## Begin

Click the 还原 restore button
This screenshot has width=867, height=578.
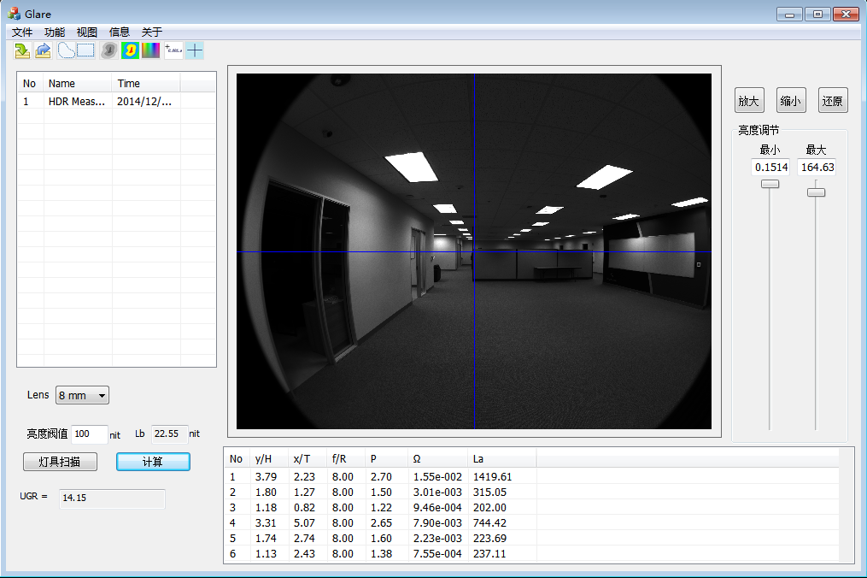[832, 101]
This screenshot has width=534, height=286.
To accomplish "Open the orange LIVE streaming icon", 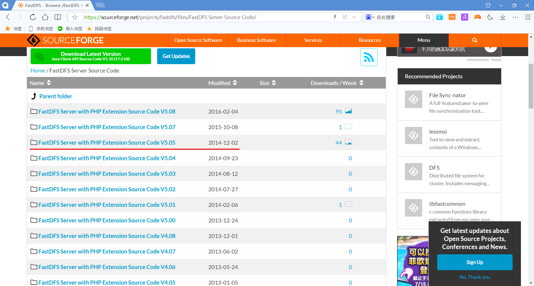I will [452, 17].
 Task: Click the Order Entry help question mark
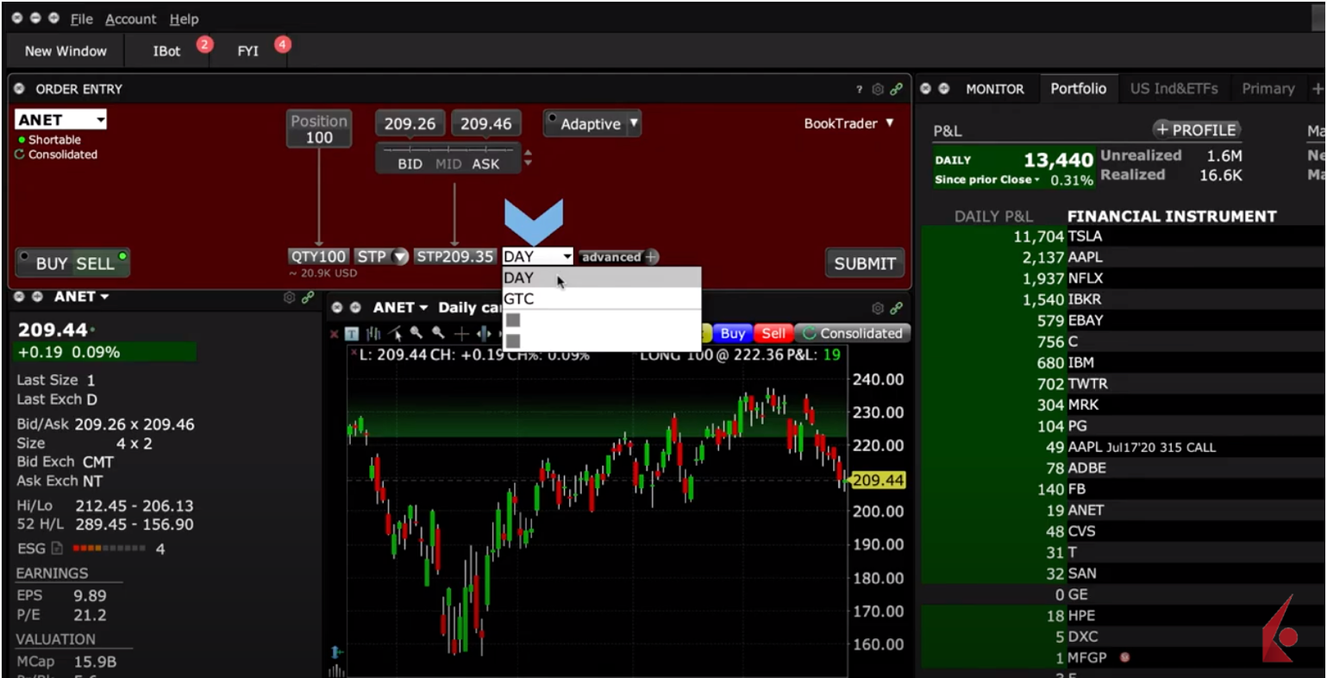pyautogui.click(x=859, y=89)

## End

> _Exercise goal_: Show every line of the data above that contains the string "This". Case counts.

> _Answer for the task_:
This screenshot has width=867, height=578.
This screenshot has width=534, height=286.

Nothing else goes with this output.